WHAT YOU ARE ASKED TO DO:
Present the lines of the records between the one containing "above Clarence Square" and the one containing "click(966, 85)", inclusive, as a JSON list of strings, one string per line, with blank lines omitted.
— begin MATERIAL PROVIDED —
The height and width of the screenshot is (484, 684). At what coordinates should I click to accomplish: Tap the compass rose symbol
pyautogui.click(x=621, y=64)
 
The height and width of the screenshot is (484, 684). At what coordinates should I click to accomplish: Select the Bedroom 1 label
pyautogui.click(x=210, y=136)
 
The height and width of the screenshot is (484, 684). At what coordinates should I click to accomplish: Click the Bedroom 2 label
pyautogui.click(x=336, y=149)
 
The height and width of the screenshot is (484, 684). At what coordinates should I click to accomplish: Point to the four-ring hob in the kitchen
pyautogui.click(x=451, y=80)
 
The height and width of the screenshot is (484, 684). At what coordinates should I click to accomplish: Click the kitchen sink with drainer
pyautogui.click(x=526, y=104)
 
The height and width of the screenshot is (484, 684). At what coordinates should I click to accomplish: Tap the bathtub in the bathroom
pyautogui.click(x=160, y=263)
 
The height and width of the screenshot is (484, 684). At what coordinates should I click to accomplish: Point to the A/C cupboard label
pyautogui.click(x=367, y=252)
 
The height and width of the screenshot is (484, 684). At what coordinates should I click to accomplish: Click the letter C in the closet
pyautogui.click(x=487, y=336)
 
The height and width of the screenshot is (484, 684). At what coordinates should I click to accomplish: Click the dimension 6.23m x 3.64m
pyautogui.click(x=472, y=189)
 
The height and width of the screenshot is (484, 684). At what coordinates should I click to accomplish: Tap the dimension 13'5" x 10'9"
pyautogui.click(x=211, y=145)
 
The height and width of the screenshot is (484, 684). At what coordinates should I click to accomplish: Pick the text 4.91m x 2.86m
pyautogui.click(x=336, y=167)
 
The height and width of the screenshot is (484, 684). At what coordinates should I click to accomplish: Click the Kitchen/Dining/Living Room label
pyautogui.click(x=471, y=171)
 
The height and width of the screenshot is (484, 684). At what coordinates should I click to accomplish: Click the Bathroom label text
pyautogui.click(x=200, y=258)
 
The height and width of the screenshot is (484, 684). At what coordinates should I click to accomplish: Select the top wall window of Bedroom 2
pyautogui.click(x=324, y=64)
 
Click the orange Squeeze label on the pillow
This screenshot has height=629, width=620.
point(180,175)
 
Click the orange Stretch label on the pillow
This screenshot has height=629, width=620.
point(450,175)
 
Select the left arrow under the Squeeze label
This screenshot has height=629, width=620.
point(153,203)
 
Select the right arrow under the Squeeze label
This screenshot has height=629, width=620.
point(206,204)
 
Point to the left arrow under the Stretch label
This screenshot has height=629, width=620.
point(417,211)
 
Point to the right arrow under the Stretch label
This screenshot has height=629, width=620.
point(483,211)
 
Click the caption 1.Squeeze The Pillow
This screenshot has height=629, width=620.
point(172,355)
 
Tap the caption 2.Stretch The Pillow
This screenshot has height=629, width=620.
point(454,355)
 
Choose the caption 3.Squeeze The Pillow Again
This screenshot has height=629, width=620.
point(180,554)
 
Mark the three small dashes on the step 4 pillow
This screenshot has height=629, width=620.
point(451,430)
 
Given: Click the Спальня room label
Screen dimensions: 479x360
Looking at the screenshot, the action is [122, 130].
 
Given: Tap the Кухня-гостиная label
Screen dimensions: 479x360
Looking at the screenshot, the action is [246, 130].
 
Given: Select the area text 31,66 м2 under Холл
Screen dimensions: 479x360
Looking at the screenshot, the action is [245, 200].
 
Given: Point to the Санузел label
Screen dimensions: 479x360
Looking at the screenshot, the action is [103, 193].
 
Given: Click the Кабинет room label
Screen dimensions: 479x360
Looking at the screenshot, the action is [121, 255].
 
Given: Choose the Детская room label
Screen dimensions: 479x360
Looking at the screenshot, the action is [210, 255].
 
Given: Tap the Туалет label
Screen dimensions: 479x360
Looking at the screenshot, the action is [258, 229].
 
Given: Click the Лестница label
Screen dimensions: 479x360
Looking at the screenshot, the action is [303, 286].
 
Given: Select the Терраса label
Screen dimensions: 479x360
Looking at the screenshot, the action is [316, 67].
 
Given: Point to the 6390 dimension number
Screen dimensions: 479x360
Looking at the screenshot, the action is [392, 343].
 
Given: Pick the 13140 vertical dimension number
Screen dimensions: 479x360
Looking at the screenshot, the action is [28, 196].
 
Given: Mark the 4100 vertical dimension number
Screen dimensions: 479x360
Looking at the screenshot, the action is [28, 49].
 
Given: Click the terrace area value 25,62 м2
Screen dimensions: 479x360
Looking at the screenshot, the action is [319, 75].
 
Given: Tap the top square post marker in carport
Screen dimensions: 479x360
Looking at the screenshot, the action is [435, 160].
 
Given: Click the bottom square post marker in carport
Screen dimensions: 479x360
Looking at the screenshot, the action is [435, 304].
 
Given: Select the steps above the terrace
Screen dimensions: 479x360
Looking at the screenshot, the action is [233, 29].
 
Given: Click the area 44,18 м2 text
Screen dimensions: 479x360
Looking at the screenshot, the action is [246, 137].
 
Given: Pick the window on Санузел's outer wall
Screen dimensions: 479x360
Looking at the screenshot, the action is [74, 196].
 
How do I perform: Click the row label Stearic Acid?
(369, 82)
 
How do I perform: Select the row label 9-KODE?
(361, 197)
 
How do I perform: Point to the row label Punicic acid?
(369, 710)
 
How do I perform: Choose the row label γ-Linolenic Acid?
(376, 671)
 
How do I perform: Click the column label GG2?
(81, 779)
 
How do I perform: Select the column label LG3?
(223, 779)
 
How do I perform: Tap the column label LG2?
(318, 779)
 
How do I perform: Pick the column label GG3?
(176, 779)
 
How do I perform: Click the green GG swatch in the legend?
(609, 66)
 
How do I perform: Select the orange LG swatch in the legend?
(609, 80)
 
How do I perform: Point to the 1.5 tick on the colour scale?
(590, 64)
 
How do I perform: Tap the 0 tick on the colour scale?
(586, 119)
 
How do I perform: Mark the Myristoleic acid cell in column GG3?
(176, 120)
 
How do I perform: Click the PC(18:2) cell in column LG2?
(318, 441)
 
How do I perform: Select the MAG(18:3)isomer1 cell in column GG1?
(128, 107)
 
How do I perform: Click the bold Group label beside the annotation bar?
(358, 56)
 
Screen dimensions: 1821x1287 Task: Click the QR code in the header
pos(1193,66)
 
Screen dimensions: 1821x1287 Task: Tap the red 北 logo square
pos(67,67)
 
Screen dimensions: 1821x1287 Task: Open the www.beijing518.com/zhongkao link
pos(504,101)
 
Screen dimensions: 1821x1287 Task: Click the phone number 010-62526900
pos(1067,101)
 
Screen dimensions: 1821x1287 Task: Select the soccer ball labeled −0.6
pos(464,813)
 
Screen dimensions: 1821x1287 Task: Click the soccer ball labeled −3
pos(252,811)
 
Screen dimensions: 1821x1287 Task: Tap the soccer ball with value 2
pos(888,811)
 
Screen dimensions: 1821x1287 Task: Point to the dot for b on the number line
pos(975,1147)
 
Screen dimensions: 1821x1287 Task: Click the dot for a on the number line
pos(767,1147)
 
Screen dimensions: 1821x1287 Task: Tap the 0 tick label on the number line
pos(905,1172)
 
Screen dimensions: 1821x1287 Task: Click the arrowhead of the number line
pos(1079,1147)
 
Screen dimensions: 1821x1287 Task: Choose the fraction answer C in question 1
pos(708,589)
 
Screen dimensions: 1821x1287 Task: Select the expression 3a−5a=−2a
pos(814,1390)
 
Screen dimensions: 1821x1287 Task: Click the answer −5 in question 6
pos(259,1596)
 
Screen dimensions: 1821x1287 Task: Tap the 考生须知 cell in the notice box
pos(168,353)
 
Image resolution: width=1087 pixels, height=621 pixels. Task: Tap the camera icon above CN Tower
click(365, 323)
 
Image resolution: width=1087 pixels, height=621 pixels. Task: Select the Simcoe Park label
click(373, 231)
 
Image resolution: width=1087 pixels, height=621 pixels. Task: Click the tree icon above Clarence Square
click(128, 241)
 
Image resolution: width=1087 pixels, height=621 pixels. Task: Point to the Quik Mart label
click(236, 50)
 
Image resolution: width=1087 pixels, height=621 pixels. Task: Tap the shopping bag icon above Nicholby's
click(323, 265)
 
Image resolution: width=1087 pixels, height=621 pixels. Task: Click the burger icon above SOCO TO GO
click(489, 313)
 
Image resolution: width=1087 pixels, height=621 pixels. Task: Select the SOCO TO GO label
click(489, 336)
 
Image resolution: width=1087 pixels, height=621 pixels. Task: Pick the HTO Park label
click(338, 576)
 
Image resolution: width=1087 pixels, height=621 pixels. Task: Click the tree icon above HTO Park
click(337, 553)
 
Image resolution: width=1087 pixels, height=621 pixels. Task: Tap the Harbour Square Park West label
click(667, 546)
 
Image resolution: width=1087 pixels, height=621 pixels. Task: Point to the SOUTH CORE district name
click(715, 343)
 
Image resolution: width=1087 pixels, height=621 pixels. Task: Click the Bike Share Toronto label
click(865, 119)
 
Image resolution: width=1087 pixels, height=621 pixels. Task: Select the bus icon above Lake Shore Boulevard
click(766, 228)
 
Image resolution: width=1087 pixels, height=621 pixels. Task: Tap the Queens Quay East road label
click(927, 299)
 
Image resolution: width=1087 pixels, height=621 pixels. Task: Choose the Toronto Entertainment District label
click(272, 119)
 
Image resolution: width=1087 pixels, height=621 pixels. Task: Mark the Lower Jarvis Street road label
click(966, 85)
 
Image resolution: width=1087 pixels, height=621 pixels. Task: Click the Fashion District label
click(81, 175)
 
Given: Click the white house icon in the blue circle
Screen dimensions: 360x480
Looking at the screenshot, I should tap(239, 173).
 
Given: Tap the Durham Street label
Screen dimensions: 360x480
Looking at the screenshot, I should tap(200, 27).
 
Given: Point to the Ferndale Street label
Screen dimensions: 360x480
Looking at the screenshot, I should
— end MATERIAL PROVIDED —
THE SOLUTION:
[
  "Image resolution: width=1087 pixels, height=621 pixels. Task: Click the tree icon above Clarence Square",
  "click(128, 241)",
  "Image resolution: width=1087 pixels, height=621 pixels. Task: Point to the Quik Mart label",
  "click(236, 50)",
  "Image resolution: width=1087 pixels, height=621 pixels. Task: Tap the shopping bag icon above Nicholby's",
  "click(323, 265)",
  "Image resolution: width=1087 pixels, height=621 pixels. Task: Click the burger icon above SOCO TO GO",
  "click(489, 313)",
  "Image resolution: width=1087 pixels, height=621 pixels. Task: Select the SOCO TO GO label",
  "click(489, 336)",
  "Image resolution: width=1087 pixels, height=621 pixels. Task: Pick the HTO Park label",
  "click(338, 576)",
  "Image resolution: width=1087 pixels, height=621 pixels. Task: Click the tree icon above HTO Park",
  "click(337, 553)",
  "Image resolution: width=1087 pixels, height=621 pixels. Task: Tap the Harbour Square Park West label",
  "click(667, 546)",
  "Image resolution: width=1087 pixels, height=621 pixels. Task: Point to the SOUTH CORE district name",
  "click(715, 343)",
  "Image resolution: width=1087 pixels, height=621 pixels. Task: Click the Bike Share Toronto label",
  "click(865, 119)",
  "Image resolution: width=1087 pixels, height=621 pixels. Task: Select the bus icon above Lake Shore Boulevard",
  "click(766, 228)",
  "Image resolution: width=1087 pixels, height=621 pixels. Task: Tap the Queens Quay East road label",
  "click(927, 299)",
  "Image resolution: width=1087 pixels, height=621 pixels. Task: Choose the Toronto Entertainment District label",
  "click(272, 119)",
  "Image resolution: width=1087 pixels, height=621 pixels. Task: Mark the Lower Jarvis Street road label",
  "click(966, 85)"
]